Właściciel kancelarii, 42-letni Jacek M., otrzymał od ambasady Egiptu polecenie znalezienia działki pod budowę placówki dyplomatycznej tego kraju. Wspólnie z 29-letnim Tomaszem C. znalazł on taki grunt, ale kupił go dla siebie poprzez podstawione osoby. Następnie Jacek M. sprzedał ów działkę ambasadzie Egiptu za znacznie zawyżoną wartość. Naraziło to placówkę dyplomatyczną na straty w wysokości 1 miliona 420 tysięcy euro.

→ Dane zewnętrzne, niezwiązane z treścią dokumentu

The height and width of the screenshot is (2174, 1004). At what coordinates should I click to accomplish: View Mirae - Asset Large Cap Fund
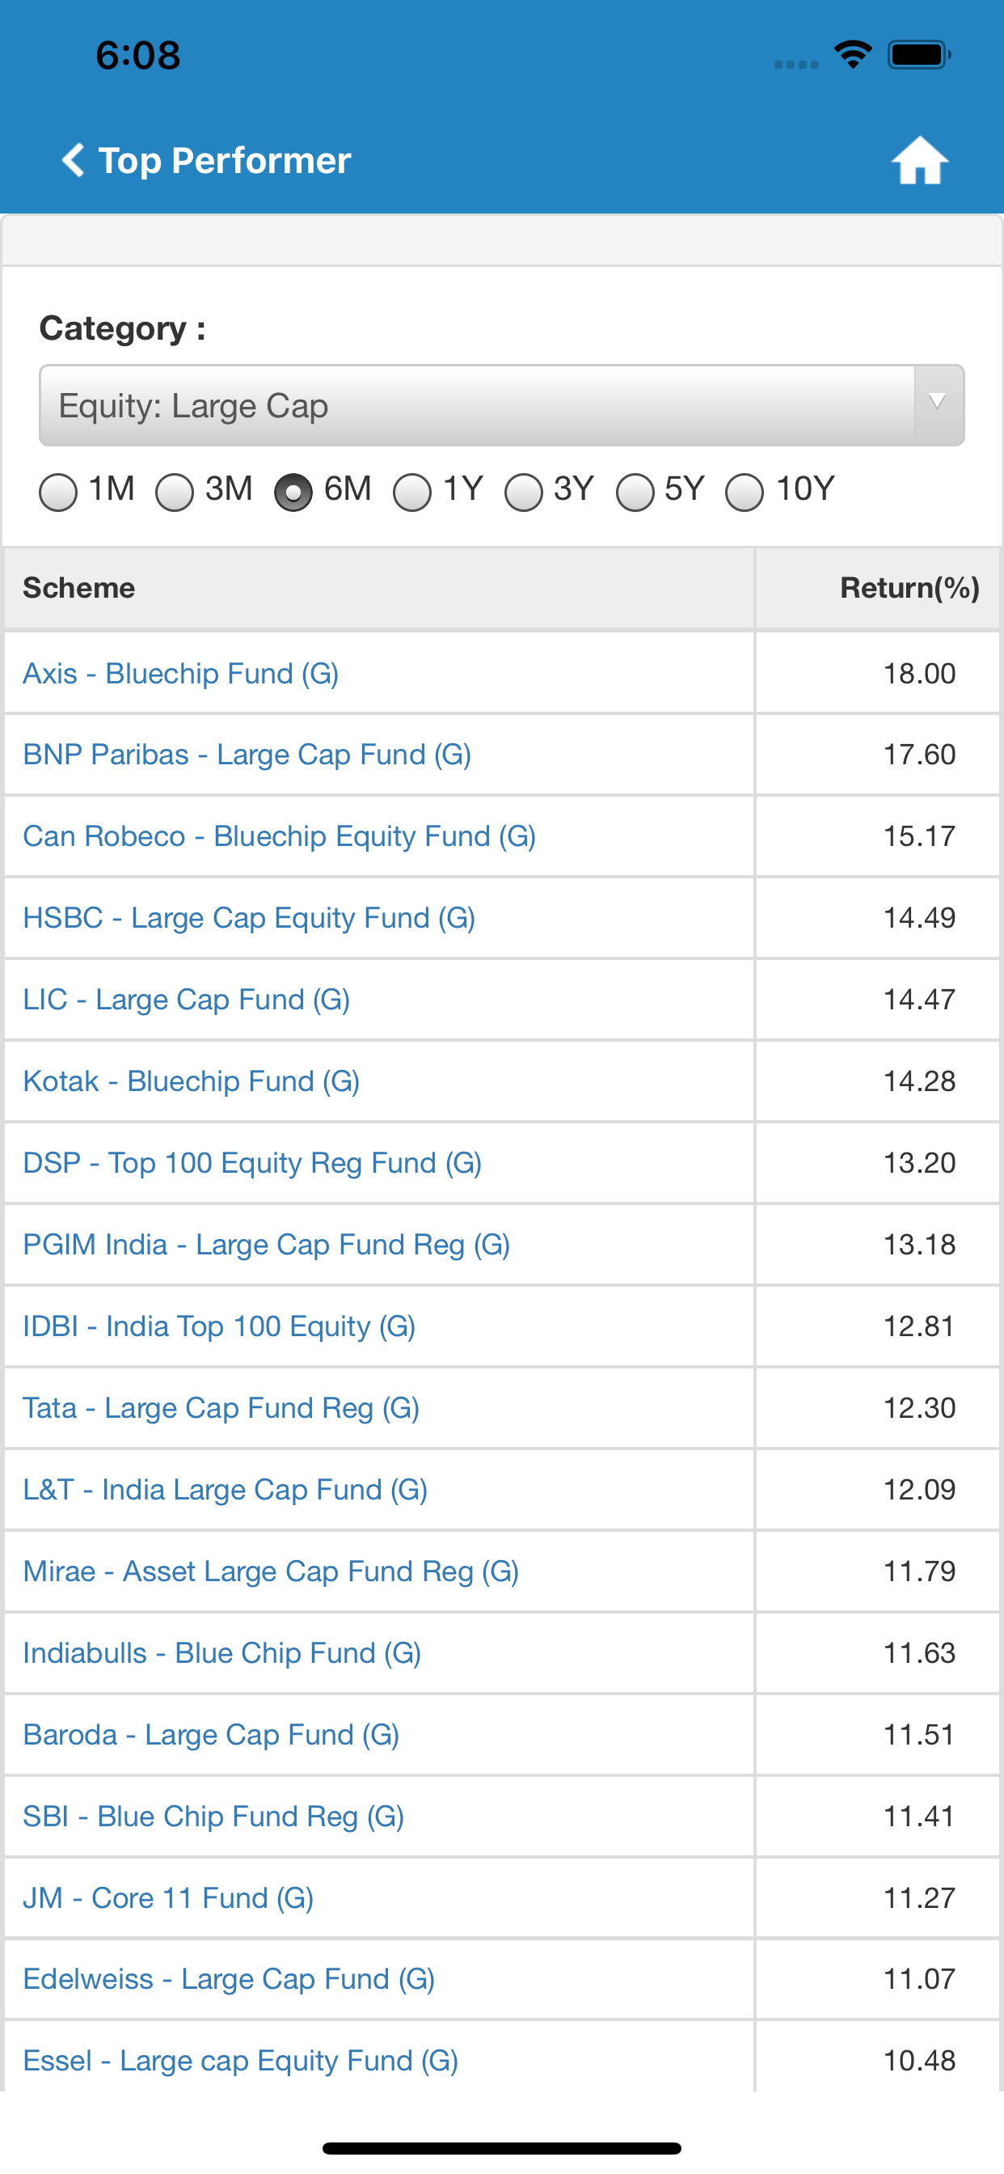click(x=270, y=1571)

O kupnie gruntu po zawyżonej cenie wiedział ambasador Egiptu, który przyjął od właściciela kancelarii prawnej łapówkę w wysokości miliona złotych. Ambasador został już aresztowany w swoim kraju.

Tymczasem Jackowi M. zostały przedstawione zarzuty nadużycia udzielonych mu uprawnień i doprowadzenia do wyrządzenia szkody majątkowej o wielkich rozmiarach oraz wręczenia korzyści majątkowej znacznej wartości. Grozi za to kara do 10 lat pozbawienia wolności.

Tomasz C. otrzymał zarzut udzielenia pomocy Jackowi M. Decyzją sądu rejonowego właściciel i pracownik kancelarii zostali tymczasowo aresztowani na 3 miesiące.